*Ausgewählter Text:*
Bislang war Jonas Hofmann der große Pechvogel, wenn es um die deutsche Nationalmannschaft ging. Verletzungen und eine Corona-Infektion verhinderten, dass der Mittelfeldstar von Borussia Mönchengladbach im DFB-Team große Ausrufezeichen setzen konnte.
Die Wahrheit hinter den Bayern-Gerüchten
Der neue Bundestrainer Hansi Flick setzt auch auf die Flexibilität des 29-Jährigen und lud ihn zu seinen ersten WM-Spielen gegen Liechtenstein (Donnerstag, ab 20.45 Uhr im LIVETICKER), Armenien und Island ein.
Im SPORT1-Interview verrät Hofmann, wie ihn Flick umschulen will, wie er sich von Joachim Löw verabschiedete und ob er sich einen Wechsel zum FC Bayern vorstellen kann.
SPORT1: Herr Hofmann, Joachim Löw hat sie im EM-Vorbereitungslager als Rechtsverteidiger getestet. Was hat Hansi Flick mit Ihnen vor?
Jonas Hofmann: Hansi Flicks Plan ist, dass ich auch in der Viererkette hinten rechts zum Einsatz kommen könnte. Ich bin auf jeden Fall flexibel einsetzbar, dadurch gebe ich dem Trainer hoffentlich viele Möglichkeiten.
SPORT1: Eine Umschulung mit 29 Jahren ist ungewöhnlich.
Hofmann: Ich bin bereit, neue Dinge zu lernen und habe total Bock drauf. Auch hinten rechts kann man sich sehr gut einbringen und nach vorne Akzente setzen.
SPORT1: Mal mussten Sie beim DFB mit einer Corona-Infektion vorzeitig abreisen, während der EM waren Sie verletzt. Ist das jetzt ein Neustart?

*Inhalt des Datensatzes:*

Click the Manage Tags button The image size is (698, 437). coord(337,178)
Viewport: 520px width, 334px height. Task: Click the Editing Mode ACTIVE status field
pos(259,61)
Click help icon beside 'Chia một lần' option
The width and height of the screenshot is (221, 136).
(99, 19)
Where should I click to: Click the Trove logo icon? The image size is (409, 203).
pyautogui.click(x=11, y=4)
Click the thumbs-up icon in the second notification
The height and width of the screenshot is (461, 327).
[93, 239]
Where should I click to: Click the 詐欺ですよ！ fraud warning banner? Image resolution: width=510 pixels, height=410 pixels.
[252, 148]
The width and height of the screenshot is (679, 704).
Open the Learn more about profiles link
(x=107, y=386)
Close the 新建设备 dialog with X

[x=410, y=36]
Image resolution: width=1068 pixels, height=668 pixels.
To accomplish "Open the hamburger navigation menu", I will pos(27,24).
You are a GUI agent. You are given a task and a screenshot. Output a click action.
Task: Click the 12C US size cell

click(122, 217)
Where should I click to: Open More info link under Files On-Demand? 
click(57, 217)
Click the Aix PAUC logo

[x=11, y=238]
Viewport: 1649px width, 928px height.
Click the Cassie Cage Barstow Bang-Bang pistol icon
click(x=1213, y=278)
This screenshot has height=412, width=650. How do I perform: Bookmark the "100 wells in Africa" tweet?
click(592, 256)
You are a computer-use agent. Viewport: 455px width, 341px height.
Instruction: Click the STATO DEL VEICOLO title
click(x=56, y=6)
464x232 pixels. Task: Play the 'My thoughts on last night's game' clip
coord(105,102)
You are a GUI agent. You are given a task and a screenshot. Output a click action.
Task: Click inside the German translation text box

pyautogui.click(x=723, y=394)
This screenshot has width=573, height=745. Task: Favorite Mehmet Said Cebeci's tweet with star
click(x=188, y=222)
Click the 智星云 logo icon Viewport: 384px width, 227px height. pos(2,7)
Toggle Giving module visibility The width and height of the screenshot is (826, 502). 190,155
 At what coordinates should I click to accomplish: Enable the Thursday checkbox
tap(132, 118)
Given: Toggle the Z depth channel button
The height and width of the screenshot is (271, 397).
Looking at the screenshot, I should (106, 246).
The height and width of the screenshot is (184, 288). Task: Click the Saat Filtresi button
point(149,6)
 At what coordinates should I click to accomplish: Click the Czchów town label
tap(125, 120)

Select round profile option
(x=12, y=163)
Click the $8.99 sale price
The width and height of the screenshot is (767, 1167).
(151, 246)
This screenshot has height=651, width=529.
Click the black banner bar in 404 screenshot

*Aufgabe 1:* Geben Sie aus dem Interview mit Jonas Hofmann den Abschnitt von „Jonas Hofmann: Hansi“ bis einschließlich „Jahren ist ungewöhnlich.“ wieder und ersetzen Sie dabei „Viererkette“ durch „Abwehrkette“.
*Aufgabe 2:* Zu welchen ersten WM-Spielen lud Hansi Flick den Spieler laut dem Interview mit Jonas Hofmann ein?
Die Einträge stehen in keinem Zusammenhang mit dem Interview mit Jonas Hofmann.

*Antwort 1:*
Jonas Hofmann: Hansi Flicks Plan ist, dass ich auch in der Abwehrkette hinten rechts zum Einsatz kommen könnte. Ich bin auf jeden Fall flexibel einsetzbar, dadurch gebe ich dem Trainer hoffentlich viele Möglichkeiten.
SPORT1: Eine Umschulung mit 29 Jahren ist ungewöhnlich.

*Antwort 2:* Zu den Spielen gegen Liechtenstein, Armenien und Island.